Speaking of Ron Bailey, here’s Juliette Sellgren speaking with Ron Bailey about human progress.


Some Covid Links
We can now say definitively that COVID-19 is much more severe than seasonal influenza,” says Dr. Amol Verma, St. Michael’s Hospital, Unity Health Toronto, and the University of Toronto. “Patients admitted to hospital in Ontario with COVID-19 had a 3.5 times greater risk of death, 1.5 times greater use of the ICU, and 1.5 times longer hospital stays than patients admitted with influenza.”
These findings are similar to study results recently reported in France and the United States.
(DBx: Is the level of hysteria over Covid-19, which is vastly more than 3.5 times higher than is the level of concern over the flu, justified? What principles of ethics justify the vast increase in government power and the tyrannical lockdowns given that Covid is 3.5 times more likely to kill than is the flu? What principles of economics justify these over-the-top reactions? Since March we have upended society with unprecedented restrictions on human behavior. The media have frightened us with ‘reports’ of a disease that borders on the existential. Many scientists have allowed – indeed, encouraged – science to become politicized in the name of protecting society from a disease that is 3.5 times more likely to kill than the flu.
Three-and-a-half times more likely to kill than the flu is significant. But humanity’s reaction to Covid is derangedly disproportionate – a fact only strengthened when the age distribution of Covid’s victims is taken into account. Why did so few people stand with stalwarts such as Bryan Caplan and refuse to be stampeded by this madness?)

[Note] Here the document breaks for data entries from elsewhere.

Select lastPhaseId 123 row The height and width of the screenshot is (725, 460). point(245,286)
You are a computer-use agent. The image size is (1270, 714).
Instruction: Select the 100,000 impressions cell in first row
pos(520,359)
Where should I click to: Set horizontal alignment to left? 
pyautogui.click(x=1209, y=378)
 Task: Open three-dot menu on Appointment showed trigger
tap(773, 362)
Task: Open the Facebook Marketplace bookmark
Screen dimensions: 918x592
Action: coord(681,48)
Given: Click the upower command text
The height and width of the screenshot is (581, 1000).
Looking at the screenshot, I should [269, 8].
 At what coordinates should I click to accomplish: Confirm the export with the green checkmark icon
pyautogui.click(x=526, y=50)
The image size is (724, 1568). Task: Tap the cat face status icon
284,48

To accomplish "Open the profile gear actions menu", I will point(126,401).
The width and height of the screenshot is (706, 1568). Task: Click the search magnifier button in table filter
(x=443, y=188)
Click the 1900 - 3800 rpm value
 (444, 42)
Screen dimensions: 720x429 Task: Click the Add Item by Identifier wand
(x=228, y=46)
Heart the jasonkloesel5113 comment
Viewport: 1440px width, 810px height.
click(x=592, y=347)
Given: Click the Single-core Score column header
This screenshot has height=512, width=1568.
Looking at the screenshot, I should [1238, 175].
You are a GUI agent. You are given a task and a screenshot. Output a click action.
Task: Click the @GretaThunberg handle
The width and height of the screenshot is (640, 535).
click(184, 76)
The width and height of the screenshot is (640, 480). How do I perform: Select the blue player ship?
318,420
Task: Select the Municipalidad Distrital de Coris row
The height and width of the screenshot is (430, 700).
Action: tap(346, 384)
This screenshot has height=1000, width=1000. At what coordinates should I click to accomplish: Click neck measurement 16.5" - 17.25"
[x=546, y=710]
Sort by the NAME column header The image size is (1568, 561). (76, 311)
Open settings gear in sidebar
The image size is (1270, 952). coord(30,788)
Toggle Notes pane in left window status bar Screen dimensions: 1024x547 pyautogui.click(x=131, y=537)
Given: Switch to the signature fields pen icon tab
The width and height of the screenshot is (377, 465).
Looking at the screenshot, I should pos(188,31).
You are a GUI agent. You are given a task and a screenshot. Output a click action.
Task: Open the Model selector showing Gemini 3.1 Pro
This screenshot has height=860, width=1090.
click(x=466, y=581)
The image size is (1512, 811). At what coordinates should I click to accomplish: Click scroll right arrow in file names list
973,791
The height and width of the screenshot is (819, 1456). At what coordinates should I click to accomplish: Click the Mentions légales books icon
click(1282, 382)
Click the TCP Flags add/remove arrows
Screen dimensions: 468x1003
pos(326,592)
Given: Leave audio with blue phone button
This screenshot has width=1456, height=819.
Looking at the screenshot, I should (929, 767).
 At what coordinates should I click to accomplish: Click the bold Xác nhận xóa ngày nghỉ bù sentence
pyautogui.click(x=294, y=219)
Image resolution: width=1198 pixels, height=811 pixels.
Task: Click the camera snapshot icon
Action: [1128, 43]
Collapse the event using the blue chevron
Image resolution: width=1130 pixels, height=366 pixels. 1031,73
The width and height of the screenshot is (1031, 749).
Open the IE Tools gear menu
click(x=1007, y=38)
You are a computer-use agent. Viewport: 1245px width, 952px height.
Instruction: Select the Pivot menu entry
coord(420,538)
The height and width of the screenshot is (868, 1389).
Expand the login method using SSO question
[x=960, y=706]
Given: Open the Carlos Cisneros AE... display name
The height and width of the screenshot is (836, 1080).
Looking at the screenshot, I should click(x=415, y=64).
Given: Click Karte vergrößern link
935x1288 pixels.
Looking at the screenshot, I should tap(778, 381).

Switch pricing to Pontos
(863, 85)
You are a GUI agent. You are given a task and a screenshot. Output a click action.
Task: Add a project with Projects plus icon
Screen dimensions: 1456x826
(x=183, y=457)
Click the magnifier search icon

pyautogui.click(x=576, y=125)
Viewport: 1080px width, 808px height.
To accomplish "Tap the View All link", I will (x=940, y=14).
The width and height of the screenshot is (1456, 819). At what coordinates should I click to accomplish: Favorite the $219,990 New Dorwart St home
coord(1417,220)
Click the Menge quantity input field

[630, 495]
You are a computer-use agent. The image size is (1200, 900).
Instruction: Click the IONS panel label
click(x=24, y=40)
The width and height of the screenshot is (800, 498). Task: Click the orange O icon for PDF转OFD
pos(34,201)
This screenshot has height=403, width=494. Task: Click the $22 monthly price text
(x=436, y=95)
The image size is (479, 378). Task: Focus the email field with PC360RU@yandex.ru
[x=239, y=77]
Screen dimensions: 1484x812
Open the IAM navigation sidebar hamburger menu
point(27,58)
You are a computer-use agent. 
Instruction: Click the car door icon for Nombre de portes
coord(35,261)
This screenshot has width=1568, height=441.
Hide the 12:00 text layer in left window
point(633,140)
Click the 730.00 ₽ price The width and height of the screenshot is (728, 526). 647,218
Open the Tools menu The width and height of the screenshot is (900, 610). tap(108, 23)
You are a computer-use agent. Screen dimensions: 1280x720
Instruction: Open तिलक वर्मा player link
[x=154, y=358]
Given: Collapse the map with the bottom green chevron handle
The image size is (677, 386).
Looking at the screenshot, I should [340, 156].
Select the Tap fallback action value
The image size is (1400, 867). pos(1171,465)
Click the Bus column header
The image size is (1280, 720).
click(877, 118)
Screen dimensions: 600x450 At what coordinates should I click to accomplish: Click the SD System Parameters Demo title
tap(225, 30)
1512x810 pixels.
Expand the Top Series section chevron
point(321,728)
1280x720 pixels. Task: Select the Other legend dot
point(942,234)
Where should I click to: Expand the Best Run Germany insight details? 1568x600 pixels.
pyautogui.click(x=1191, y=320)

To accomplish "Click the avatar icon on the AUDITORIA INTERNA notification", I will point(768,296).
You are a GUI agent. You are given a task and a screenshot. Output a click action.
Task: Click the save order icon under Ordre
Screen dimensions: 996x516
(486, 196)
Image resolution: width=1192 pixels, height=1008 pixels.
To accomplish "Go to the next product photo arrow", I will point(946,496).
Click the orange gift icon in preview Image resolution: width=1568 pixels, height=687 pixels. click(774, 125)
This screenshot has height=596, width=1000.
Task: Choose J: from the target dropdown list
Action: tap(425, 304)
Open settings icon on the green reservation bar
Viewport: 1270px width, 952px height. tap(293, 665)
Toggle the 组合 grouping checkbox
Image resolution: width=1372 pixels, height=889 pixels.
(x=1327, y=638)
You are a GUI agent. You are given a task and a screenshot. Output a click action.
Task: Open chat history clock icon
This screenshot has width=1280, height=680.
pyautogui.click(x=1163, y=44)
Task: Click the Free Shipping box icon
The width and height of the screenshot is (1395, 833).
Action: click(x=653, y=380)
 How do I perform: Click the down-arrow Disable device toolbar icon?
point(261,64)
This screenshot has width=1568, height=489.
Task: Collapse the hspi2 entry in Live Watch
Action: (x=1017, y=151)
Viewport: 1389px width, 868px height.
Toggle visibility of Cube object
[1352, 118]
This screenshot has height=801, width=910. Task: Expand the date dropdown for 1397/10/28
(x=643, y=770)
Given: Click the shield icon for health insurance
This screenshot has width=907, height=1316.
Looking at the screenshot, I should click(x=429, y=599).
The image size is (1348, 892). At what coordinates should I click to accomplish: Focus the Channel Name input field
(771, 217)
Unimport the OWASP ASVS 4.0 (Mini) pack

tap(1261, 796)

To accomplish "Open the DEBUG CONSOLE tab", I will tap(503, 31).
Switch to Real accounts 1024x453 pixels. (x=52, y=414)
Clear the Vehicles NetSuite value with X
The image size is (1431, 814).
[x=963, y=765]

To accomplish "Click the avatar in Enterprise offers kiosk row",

Alberto Giubilini pushes back against the insulting mantra that “We’re all in this together.” A slice:
COVID-19 did not put us in it together. That slogan is a legacy of the initial uncertainty around the virus. In February-March 2020, we knew very little about it and we thought it was way more dangerous and lethal across all population groups. We now know COVID-19 is a serious threat to the elderly and certain vulnerable groups. But to young people, it is not (that is, if we look at the data, not at individual stories). The mortality rate is estimated to be below 0.1% in the under 40s, to double approximately every eight years, and to rise above 5% in the over 80s. The mortality rate of COVID-19 in children is comparable to that of chickenpox, that is, almost non-existent. “Long-covid” is often invoked to justify restrictions also for the young, but it has a similar pattern to mortality rates: the risk is low for the young and increases with age. This does not mean that COVID-19 is a made up problem or that we should not take it seriously. But it does mean that it is a very serious threat for a limited portion of the population.
So we are not in it together because of the virus. Blaming the virus for the costs imposed by restrictions is wrong, although it is not uncommon. For example, when the BBC asks “How has coronavirus affected mental health?”, it should really be asking how restrictions have affected mental health.
Matt Welch decries the politicized ‘science’ that’s at the root of the CDC’s new school reopening stay-largely-closed-and-unable-to-educate guidelines. Here’s his opening paragraph:
It’s an excellent afternoon to be a treasurer for a private school, or an accelerationist seeking to hollow out public support for the government-run education system.
The CDC emphasizes hand-washing, which is great, but it overemphasizes cleaning. There isn’t a single documented case of covid-19 transmission through surfaces, so why is the CDC emphasizing things such as cleaning outdoor playground equipment that have no bearing on exposure or risk?
John Tamny asks: “Would You Support the Lockdowns If It Meant Losing Your Own Job?”
It’s been years since I last visited Helen, GA. Time to revisit.